Greetings from Ottawa, where it has been snowing all day (I’m writing this Wednesday evening local time). By the time I awake tomorrow, the weatherman is 1d for the precipitation to go from snow, to freezing rain, to rain, and back to snow again. I spent over two hours this afternoon clearing snow and by the time I had finished there was enough new snow on the ground that I could have started over again had I been so inclined. God knows what mess will greet me in the morning.

While I will say that this puzzle was not set by RayT, I will not venture a guess as to who did set it. While I found the puzzle very enjoyable, I also found it very challenging (I think the enjoyment factor would have increased had I not solved it under a ticking blogging clock). Perhaps those with a better knowledge of London geography and British quiz shows would have found it less testing.

In the hints below, underlining identifies precise definitions and cryptic definitions, and indicators are italicized. The answers will be revealed by clicking on the ANSWER buttons.

Please leave a comment telling us what you thought of the puzzle.


1a   Dirty ancient moat in ruins (11)
CONTAMINATE — anagram (in ruins) of ANCIENT MOAT

7a   East European, not fan, regularly dismissed Italian food (7)
POLENTA — Crosswordland’s favourite East European followed by NoT fAn with a regular sequence of letters removed (regularly dismissed)

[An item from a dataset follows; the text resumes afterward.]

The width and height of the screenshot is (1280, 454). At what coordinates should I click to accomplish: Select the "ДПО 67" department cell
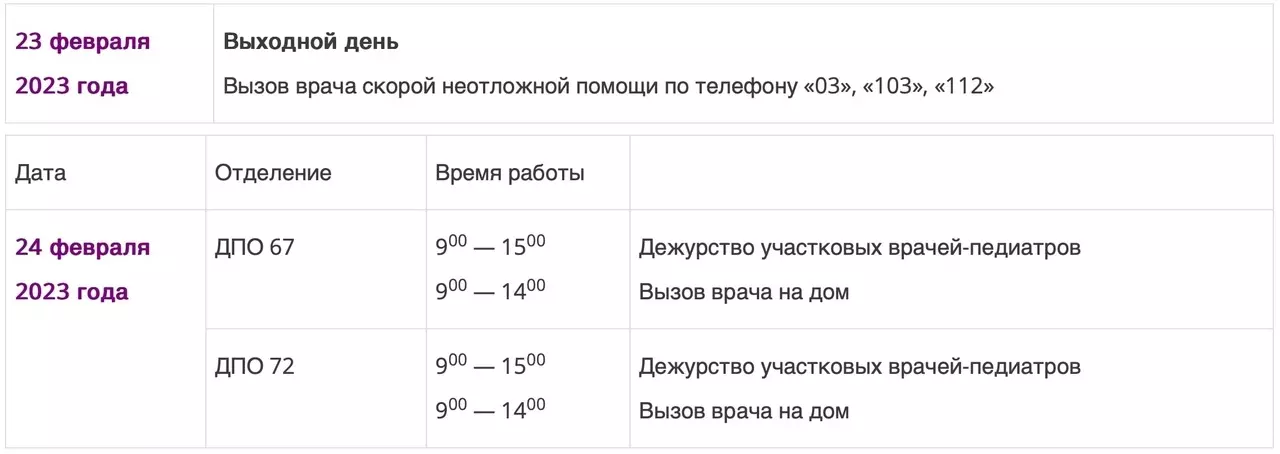click(x=255, y=247)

8a   Loud yob turned on defiant person (7)
FLOUTER — the musical notation for loud, a young man exhibiting unacceptable behaviour, and the reversal (turned) of a preposition denoting on or concerning

10a   Decorate a foul docked boat (8)
TRIMARAN — string together a word meaning to decorate (a Christmas tree, perhaps), the A from the clue, and a truncated (docked) word meaning offensively strong in smell


11a   There’s nothing in it for cleaner (6)
VACUUM — double definition, the first being a bit cryptic

13a   Stated function for token (4)
SIGN — this token sounds like (stated) a common trigonometric function

Sine (wave)

14a   Manage a day with man around home (10)
ADMINISTER — link together the A from the clue, D(ay), and a form of address for a man which envelops (around) the usual short word meaning (at) home

16a   Disheartened luvvy is upset with fee, strangling female in OTT manner (10)
EFFUSIVELY — the first step is to form a charade of LUvVY with its middle letter removed (disheartened), IS and (with) FEE; the second step is to find an anagram (upset) of the result from step 1; the third step is to wrap the result from step 2 around (strangling) F(emale)

18a   Tool setting diamonds into stripped hazel (4)
ADZE — a card suit is inserted into hAZEl after the outer letters are removed (stripped)


21a   Asians initially in raptures, when receiving TV panel show (6)
IRAQIS — the initial letters of In Raptures followed by a short conjunction meaning when into which a quite interesting British quiz show has been entered

22a   View sand shifting in theatrical movement (4,4)
SWAN DIVE — anagram (shifting) of the first two words of the clue; this theatrical movement occurs not on the stage, but on the rugby pitch

Swan Dive

24a   Locate part of muscle, taut: issue’s back (7)
SITUATE — a lurker, not only hidden (part of), but reversed (back)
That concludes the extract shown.